• About this exercise:
All of the records below should be output exactly.

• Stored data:
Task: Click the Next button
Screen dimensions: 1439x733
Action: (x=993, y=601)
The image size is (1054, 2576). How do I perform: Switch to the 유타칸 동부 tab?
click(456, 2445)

• Completed exercise:
Task: Click the Next button
Screen dimensions: 1439x733
Action: (x=993, y=601)
The image size is (1054, 2576). How do I perform: Switch to the 유타칸 동부 tab?
click(456, 2445)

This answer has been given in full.